Williams himself blew up at fans and, especially, sportswriters more times than can be chronicled here. His barracks language and single-fingered salutes to his critics in the press box earned him the title the “Exquisite Vulgarian,” a name only slightly less endearing than “the Splendid Splinter,” which was meant to be complimentary. His elaborate display of contempt for the Fenway fickle, methodically spitting toward each set of stands, in the summer of 1956 brought him a $5,000 fine by the American League and a suggestion from New York writer Red Smith that Ted could save a lot of money if he would refrain from spitting in Puritan New England and save his saliva for the subways of Gotham, where the fine was only two dollars. The next night Williams won the game with a home run in the ninth inning and circled the bases with both hands clasped firmly over his mouth to avoid the temptation of spitting again at the now wildly cheering crowd.

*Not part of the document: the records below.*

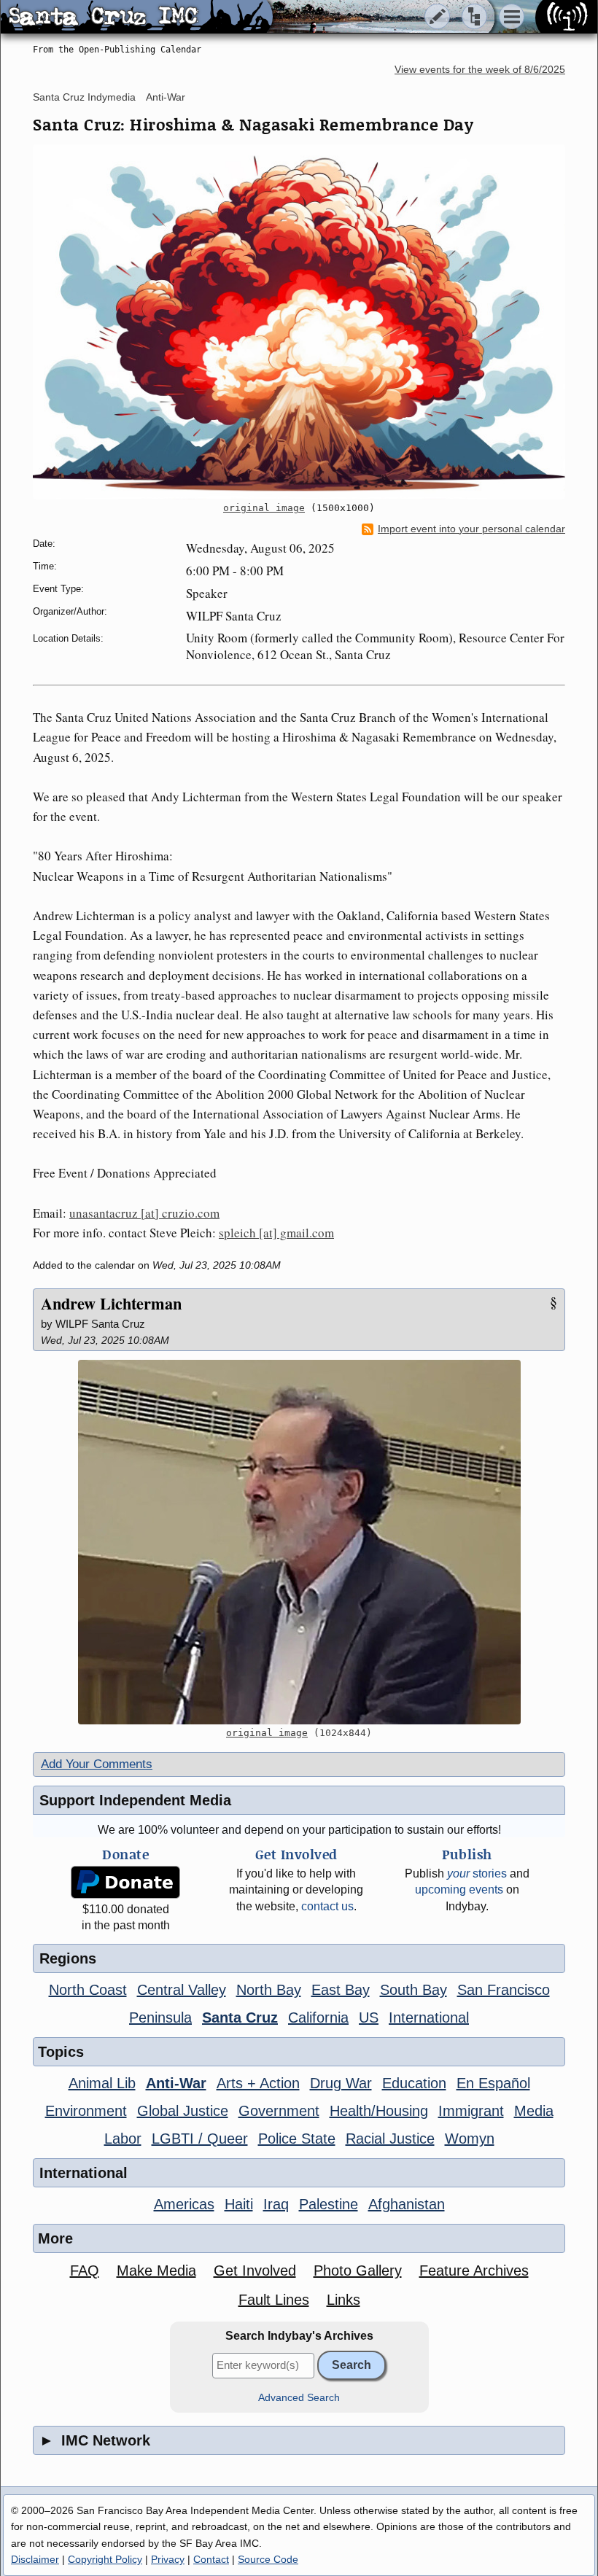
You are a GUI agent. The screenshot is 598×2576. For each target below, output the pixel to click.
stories (477, 1873)
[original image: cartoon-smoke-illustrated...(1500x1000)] (299, 321)
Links (343, 2300)
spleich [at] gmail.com (276, 1232)
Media (534, 2111)
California (318, 2017)
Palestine (328, 2204)
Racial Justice (390, 2139)
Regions (67, 1958)
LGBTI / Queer (200, 2139)
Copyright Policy (105, 2559)
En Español (493, 2083)
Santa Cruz (240, 2017)
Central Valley (181, 1990)
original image (264, 507)
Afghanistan (406, 2204)
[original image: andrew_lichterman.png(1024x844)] (299, 1542)
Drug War (341, 2083)
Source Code (268, 2559)
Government (278, 2111)
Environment (86, 2111)
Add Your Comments (96, 1764)
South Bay (413, 1990)
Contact (211, 2559)
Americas (184, 2204)
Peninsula (160, 2017)
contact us (327, 1906)
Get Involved (255, 2270)
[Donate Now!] (125, 1882)
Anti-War (165, 97)
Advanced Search (299, 2397)
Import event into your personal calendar (471, 529)
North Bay (268, 1990)
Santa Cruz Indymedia (84, 97)
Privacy (168, 2559)
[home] (137, 17)
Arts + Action (258, 2083)
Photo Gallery (358, 2270)
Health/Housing (379, 2111)
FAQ (84, 2270)
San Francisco (503, 1990)
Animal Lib (102, 2083)
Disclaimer (35, 2559)
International (429, 2017)
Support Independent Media (135, 1800)
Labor (122, 2139)
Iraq (276, 2204)
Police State (296, 2139)
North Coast (88, 1990)
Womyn (469, 2139)
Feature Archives (474, 2270)
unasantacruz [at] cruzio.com (144, 1213)
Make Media (156, 2270)
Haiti (239, 2204)
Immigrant (471, 2111)
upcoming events (459, 1889)
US (368, 2017)
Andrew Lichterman (111, 1303)
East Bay (340, 1990)
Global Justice (182, 2111)
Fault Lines (273, 2300)
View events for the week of (480, 69)
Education (414, 2083)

He decided early in his career he would never again tip his cap to acknowledge the cheers, a vow he kept through the rest of his brilliant but turbulent career. He did not tip his cap in that final and redemptive 1960 season, when he batted a very respectable .316 and whacked 29 home runs off a variety of pitchers, including one whose father had served him a homerun ball a generation earlier. He did not tip his cap after hitting a dramatic home run in the bottom of the eighth inning in his final at bat in his final game at Boston’s Fenway Park. He refrained again when, after he had trotted out to his position in left field, manager Billy Jurges sent out a replacement for him so he could come trotting in to still more cheers from the fans, who must have felt like they were watching Moses retire from the heights overlooking, but not reaching, the promised land of a World Series championship.

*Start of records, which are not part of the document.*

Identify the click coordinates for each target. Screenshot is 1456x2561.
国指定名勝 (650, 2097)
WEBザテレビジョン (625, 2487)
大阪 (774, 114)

Away from the field, he was cordial to fans, including those who somehow took pleasure in telling him how much they enjoyed screaming insults at him from the left-field stands. For the most part, he shunned the press, but could not keep them from reporting on the tremendous good he did, away from the spotlight, in support of the Jimmy Fund to combat cancer in children and in visiting sick and crippled kids in hospitals around the country. One could spend days researching and recounting the man’s generosity to his friends and his selfless dedication to charitable causes, but it would be hard to improve on this tribute on the Jimmy Fund website:

He would go anywhere, and do anything, in the name of The Jimmy Fund — as long as there were no cameras to record his selfless deeds. Over the years Ted has personally raised millions of dollars for this charity. Today there is a permanent Williams exhibit at the Dana Farber Cancer Institute and members of the “406 Club’’ (named in honor of Ted’s .400 season) have raised more than $2 million for cancer research in Williams’s name.

Thirty-one years after his final game, in a ceremony at Fenway Park commemorating the 50 years since he had batted over .400, Williams, now age 73, pulled a Red Sox cap out of his back pocket, put it on his head and then in one grand gesture, tipped it to the baseball fans in Boston, New England, and the world. He might also have tipped it to the brave men with whom he had served in World War II and those whom he fought both with and against in Korea.

The gallant warrior who had fought so many battles and stirred so many passions left the large baseball spotlight with a sincere and moving gesture of peace and good will. He continued to offer his accumulated wisdom and unequivocal judgments to the world until his death in July of 2002, less than two months shy of his 84th birthday. He and we were lucky he lived so long. We are lucky as well that he returned safely to the game he loved after having fought so brilliantly and with such dedication for the country he loved. John Glenn, the first American to orbit the Earth, a U.S. Senator from Ohio, and a Marine pilot who served with Williams in Korea, had only the highest praise for his distinguished Marine Corps teammate.

“He did a helluva good job. Ted only batted .406 for the Red Sox. He batted a thousand for the Marine Corps and the United States.”